YOUR GOAL. Reproduce the records below verbatim, from the line containing "Click the Donate button" through the end of the records, inclusive, and leave out the pictures.

RECORDS SHOWN.
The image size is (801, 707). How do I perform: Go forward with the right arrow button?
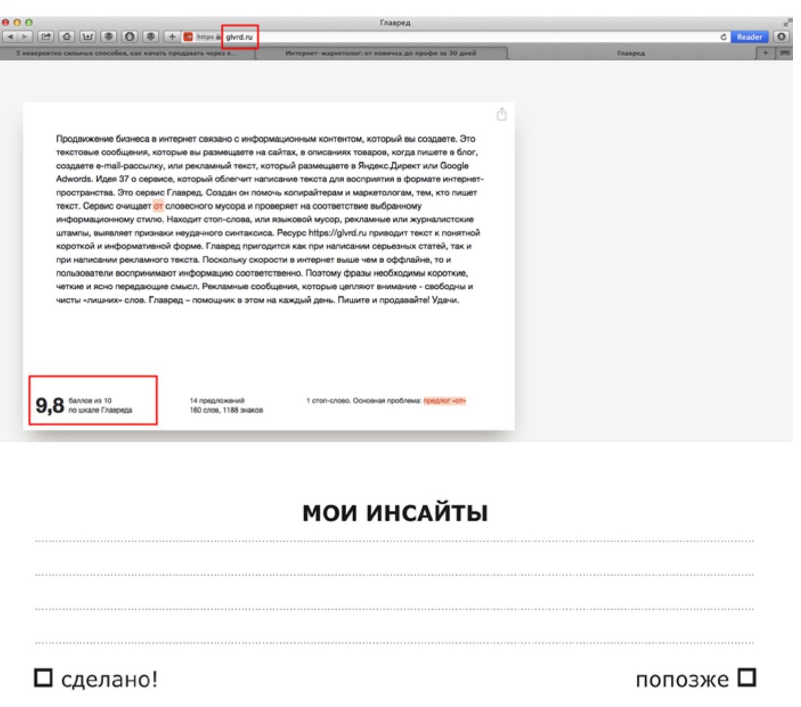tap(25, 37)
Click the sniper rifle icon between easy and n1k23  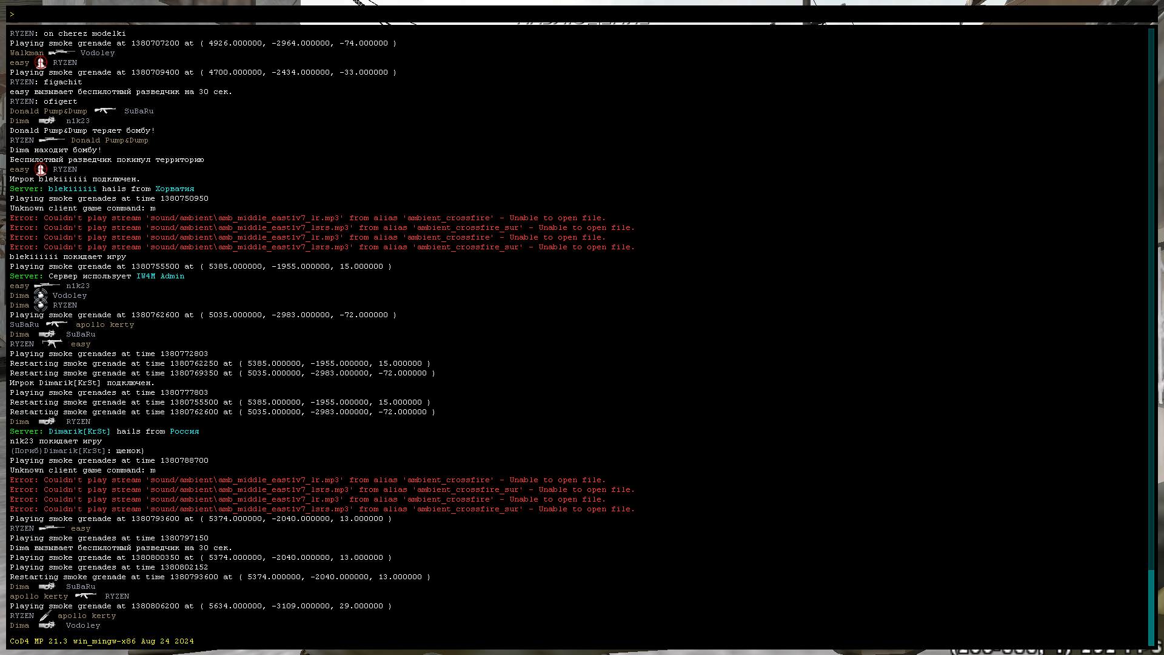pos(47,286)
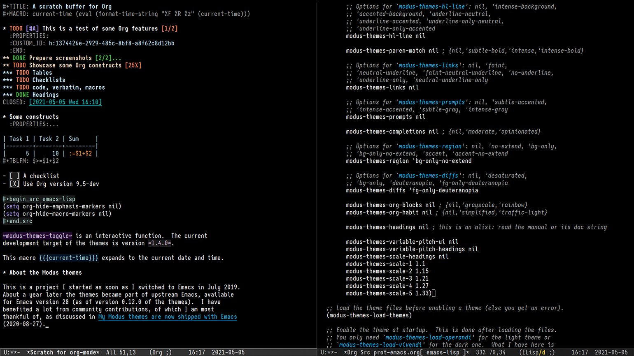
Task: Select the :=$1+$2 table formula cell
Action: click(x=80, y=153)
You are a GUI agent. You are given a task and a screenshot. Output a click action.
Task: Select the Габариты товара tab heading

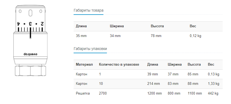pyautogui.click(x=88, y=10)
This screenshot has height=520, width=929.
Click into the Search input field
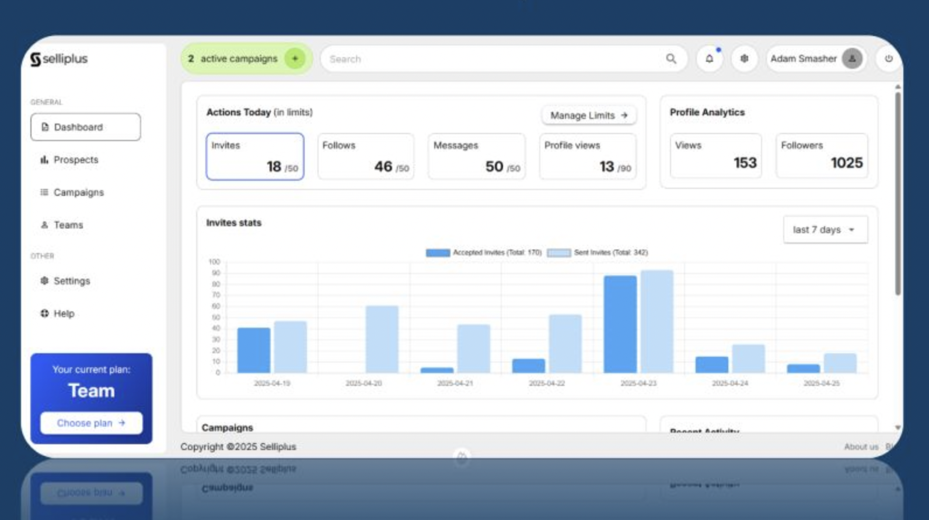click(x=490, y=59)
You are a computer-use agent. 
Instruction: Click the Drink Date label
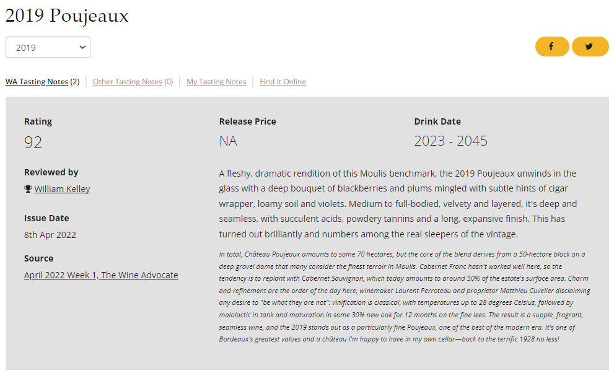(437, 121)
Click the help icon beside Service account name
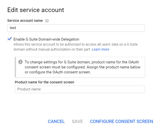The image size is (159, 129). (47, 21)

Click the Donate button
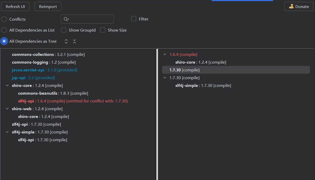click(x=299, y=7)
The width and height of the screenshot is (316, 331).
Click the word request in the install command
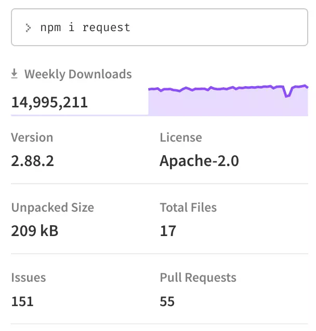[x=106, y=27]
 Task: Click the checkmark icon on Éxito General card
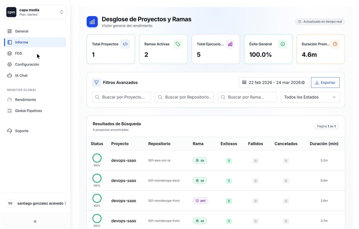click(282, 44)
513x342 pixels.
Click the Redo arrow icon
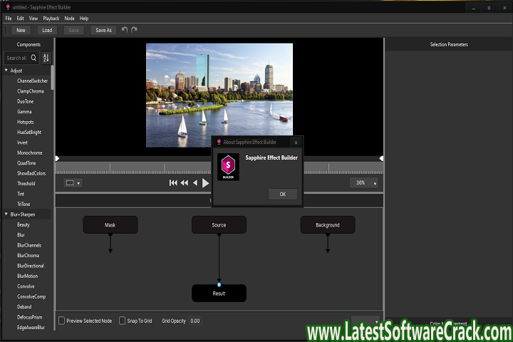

PROBLEM SOLUTION.
Click the Donate button
click(x=299, y=7)
The width and height of the screenshot is (316, 331).
Click the word request in the install command
[x=106, y=27]
 Task: Click the checkmark icon on Éxito General card
click(282, 44)
513x342 pixels.
Click the Redo arrow icon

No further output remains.